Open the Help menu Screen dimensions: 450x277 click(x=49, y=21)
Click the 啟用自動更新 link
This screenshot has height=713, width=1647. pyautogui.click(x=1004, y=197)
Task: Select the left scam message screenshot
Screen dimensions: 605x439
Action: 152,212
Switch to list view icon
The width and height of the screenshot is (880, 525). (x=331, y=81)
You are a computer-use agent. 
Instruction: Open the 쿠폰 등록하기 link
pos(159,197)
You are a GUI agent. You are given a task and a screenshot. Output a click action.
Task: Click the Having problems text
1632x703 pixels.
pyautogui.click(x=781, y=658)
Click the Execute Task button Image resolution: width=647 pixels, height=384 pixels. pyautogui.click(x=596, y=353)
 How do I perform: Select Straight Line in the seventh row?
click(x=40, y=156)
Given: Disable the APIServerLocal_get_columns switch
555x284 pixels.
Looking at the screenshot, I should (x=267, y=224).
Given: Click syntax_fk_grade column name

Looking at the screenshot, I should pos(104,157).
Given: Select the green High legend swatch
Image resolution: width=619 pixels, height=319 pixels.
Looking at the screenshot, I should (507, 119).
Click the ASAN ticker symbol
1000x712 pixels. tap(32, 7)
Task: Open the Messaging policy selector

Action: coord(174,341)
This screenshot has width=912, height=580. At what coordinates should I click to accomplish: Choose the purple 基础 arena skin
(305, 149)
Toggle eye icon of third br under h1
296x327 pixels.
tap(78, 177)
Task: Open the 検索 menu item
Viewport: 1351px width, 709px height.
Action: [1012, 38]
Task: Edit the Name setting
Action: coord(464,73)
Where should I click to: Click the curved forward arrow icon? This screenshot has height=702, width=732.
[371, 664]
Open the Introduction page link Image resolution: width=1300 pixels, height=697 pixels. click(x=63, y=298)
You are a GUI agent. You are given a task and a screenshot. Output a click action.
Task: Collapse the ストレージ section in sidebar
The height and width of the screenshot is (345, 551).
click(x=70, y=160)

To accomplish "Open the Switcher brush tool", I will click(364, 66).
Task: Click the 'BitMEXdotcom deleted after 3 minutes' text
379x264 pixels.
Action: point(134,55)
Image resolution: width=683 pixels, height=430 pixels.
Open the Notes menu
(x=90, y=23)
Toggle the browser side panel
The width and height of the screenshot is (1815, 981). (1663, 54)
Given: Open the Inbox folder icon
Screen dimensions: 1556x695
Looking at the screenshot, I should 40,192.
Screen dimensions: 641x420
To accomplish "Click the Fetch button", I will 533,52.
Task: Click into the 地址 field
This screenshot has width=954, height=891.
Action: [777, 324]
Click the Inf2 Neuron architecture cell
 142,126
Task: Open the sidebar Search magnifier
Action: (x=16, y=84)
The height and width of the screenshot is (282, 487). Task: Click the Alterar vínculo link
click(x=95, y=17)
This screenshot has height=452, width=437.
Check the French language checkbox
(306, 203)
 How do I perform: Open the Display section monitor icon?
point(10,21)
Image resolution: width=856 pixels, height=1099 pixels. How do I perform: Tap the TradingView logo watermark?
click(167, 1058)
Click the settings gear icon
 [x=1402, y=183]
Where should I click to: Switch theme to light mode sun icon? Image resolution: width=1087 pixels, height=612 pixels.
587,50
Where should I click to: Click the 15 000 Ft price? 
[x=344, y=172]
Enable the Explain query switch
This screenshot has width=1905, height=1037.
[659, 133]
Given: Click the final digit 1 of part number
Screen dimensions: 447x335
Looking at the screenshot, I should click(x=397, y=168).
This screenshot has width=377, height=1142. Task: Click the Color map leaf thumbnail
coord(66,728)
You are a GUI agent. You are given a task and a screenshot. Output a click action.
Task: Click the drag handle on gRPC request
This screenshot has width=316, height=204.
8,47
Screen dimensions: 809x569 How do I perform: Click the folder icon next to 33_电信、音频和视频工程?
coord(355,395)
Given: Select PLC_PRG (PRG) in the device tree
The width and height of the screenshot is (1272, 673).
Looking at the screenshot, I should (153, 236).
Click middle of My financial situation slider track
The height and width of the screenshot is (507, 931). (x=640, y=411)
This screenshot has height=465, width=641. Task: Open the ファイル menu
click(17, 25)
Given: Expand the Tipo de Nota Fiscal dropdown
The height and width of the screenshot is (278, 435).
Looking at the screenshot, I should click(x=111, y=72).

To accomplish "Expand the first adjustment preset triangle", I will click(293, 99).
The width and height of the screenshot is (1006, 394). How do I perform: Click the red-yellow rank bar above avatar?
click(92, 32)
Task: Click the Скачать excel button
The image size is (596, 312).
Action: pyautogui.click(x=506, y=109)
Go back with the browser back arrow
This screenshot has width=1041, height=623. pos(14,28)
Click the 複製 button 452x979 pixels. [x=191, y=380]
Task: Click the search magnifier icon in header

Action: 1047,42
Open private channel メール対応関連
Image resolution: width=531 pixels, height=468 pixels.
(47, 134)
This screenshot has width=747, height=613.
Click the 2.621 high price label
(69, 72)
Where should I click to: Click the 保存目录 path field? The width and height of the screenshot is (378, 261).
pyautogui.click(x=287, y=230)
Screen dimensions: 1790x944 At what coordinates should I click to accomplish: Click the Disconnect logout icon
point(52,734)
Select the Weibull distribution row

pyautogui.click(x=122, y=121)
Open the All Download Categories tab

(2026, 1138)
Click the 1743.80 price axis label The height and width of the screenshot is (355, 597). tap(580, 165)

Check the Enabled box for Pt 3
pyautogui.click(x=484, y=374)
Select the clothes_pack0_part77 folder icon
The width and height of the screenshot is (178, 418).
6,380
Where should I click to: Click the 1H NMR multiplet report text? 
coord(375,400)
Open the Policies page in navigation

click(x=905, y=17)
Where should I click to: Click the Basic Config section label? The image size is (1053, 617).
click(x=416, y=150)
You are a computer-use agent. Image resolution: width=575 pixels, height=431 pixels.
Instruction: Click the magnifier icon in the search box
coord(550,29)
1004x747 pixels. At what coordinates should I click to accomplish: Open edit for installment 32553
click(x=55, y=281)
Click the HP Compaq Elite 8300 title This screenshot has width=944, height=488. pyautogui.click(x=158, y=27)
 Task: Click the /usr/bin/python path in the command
::::
TASK DESCRIPTION
Copy the entire listing above line for line, changing nothing.

CORRECT ANSWER
Open the Help menu Screen dimensions: 450x277 click(x=49, y=21)
Click the 啟用自動更新 link
This screenshot has height=713, width=1647. pyautogui.click(x=1004, y=197)
Task: Select the left scam message screenshot
Screen dimensions: 605x439
Action: 152,212
Switch to list view icon
The width and height of the screenshot is (880, 525). (x=331, y=81)
You are a computer-use agent. 
Instruction: Open the 쿠폰 등록하기 link
pos(159,197)
You are a GUI agent. You are given a task and a screenshot. Output a click action.
Task: Click the Having problems text
1632x703 pixels.
pyautogui.click(x=781, y=658)
Click the Execute Task button Image resolution: width=647 pixels, height=384 pixels. pyautogui.click(x=596, y=353)
 How do I perform: Select Straight Line in the seventh row?
click(x=40, y=156)
Given: Disable the APIServerLocal_get_columns switch
555x284 pixels.
Looking at the screenshot, I should (x=267, y=224).
Given: Click syntax_fk_grade column name

Looking at the screenshot, I should pos(104,157).
Given: Select the green High legend swatch
Image resolution: width=619 pixels, height=319 pixels.
Looking at the screenshot, I should (507, 119).
Click the ASAN ticker symbol
1000x712 pixels. tap(32, 7)
Task: Open the Messaging policy selector

Action: coord(174,341)
This screenshot has width=912, height=580. At what coordinates should I click to accomplish: Choose the purple 基础 arena skin
(305, 149)
Toggle eye icon of third br under h1
296x327 pixels.
tap(78, 177)
Task: Open the 検索 menu item
Viewport: 1351px width, 709px height.
Action: [1012, 38]
Task: Edit the Name setting
Action: coord(464,73)
Where should I click to: Click the curved forward arrow icon? This screenshot has height=702, width=732.
[371, 664]
Open the Introduction page link Image resolution: width=1300 pixels, height=697 pixels. click(x=63, y=298)
You are a GUI agent. You are given a task and a screenshot. Output a click action.
Task: Collapse the ストレージ section in sidebar
The height and width of the screenshot is (345, 551).
click(x=70, y=160)

To accomplish "Open the Switcher brush tool", I will click(364, 66).
Task: Click the 'BitMEXdotcom deleted after 3 minutes' text
379x264 pixels.
Action: point(134,55)
Image resolution: width=683 pixels, height=430 pixels.
Open the Notes menu
(x=90, y=23)
Toggle the browser side panel
The width and height of the screenshot is (1815, 981). (1663, 54)
Given: Open the Inbox folder icon
Screen dimensions: 1556x695
Looking at the screenshot, I should 40,192.
Screen dimensions: 641x420
To accomplish "Click the Fetch button", I will 533,52.
Task: Click into the 地址 field
This screenshot has width=954, height=891.
Action: [777, 324]
Click the Inf2 Neuron architecture cell
 142,126
Task: Open the sidebar Search magnifier
Action: (x=16, y=84)
The height and width of the screenshot is (282, 487). Task: Click the Alterar vínculo link
click(x=95, y=17)
This screenshot has height=452, width=437.
Check the French language checkbox
(306, 203)
 How do I perform: Open the Display section monitor icon?
point(10,21)
Image resolution: width=856 pixels, height=1099 pixels. How do I perform: Tap the TradingView logo watermark?
click(167, 1058)
Click the settings gear icon
 [x=1402, y=183]
Where should I click to: Switch theme to light mode sun icon? Image resolution: width=1087 pixels, height=612 pixels.
587,50
Where should I click to: Click the 15 000 Ft price? 
[x=344, y=172]
Enable the Explain query switch
This screenshot has width=1905, height=1037.
[659, 133]
Given: Click the final digit 1 of part number
Screen dimensions: 447x335
Looking at the screenshot, I should click(x=397, y=168).
This screenshot has width=377, height=1142. Task: Click the Color map leaf thumbnail
coord(66,728)
You are a GUI agent. You are given a task and a screenshot. Output a click action.
Task: Click the drag handle on gRPC request
This screenshot has width=316, height=204.
8,47
Screen dimensions: 809x569 How do I perform: Click the folder icon next to 33_电信、音频和视频工程?
coord(355,395)
Given: Select PLC_PRG (PRG) in the device tree
The width and height of the screenshot is (1272, 673).
Looking at the screenshot, I should (153, 236).
Click middle of My financial situation slider track
The height and width of the screenshot is (507, 931). (x=640, y=411)
This screenshot has height=465, width=641. Task: Open the ファイル menu
click(17, 25)
Given: Expand the Tipo de Nota Fiscal dropdown
The height and width of the screenshot is (278, 435).
Looking at the screenshot, I should click(x=111, y=72).

To accomplish "Expand the first adjustment preset triangle", I will click(293, 99).
The width and height of the screenshot is (1006, 394). How do I perform: Click the red-yellow rank bar above avatar?
click(92, 32)
Task: Click the Скачать excel button
The image size is (596, 312).
Action: pyautogui.click(x=506, y=109)
Go back with the browser back arrow
This screenshot has width=1041, height=623. pos(14,28)
Click the 複製 button 452x979 pixels. [x=191, y=380]
Task: Click the search magnifier icon in header

Action: 1047,42
Open private channel メール対応関連
Image resolution: width=531 pixels, height=468 pixels.
(47, 134)
This screenshot has width=747, height=613.
Click the 2.621 high price label
(69, 72)
Where should I click to: Click the 保存目录 path field? The width and height of the screenshot is (378, 261).
pyautogui.click(x=287, y=230)
Screen dimensions: 1790x944 At what coordinates should I click to accomplish: Click the Disconnect logout icon
point(52,734)
Select the Weibull distribution row

pyautogui.click(x=122, y=121)
Open the All Download Categories tab

(2026, 1138)
Click the 1743.80 price axis label The height and width of the screenshot is (355, 597). tap(580, 165)

Check the Enabled box for Pt 3
pyautogui.click(x=484, y=374)
Select the clothes_pack0_part77 folder icon
The width and height of the screenshot is (178, 418).
6,380
Where should I click to: Click the 1H NMR multiplet report text? 
coord(375,400)
Open the Policies page in navigation

click(x=905, y=17)
Where should I click to: Click the Basic Config section label? The image size is (1053, 617).
click(x=416, y=150)
You are a computer-use agent. Image resolution: width=575 pixels, height=431 pixels.
Instruction: Click the magnifier icon in the search box
coord(550,29)
1004x747 pixels. At what coordinates should I click to accomplish: Open edit for installment 32553
click(x=55, y=281)
Click the HP Compaq Elite 8300 title This screenshot has width=944, height=488. pyautogui.click(x=158, y=27)
 Task: Click the /usr/bin/python path in the command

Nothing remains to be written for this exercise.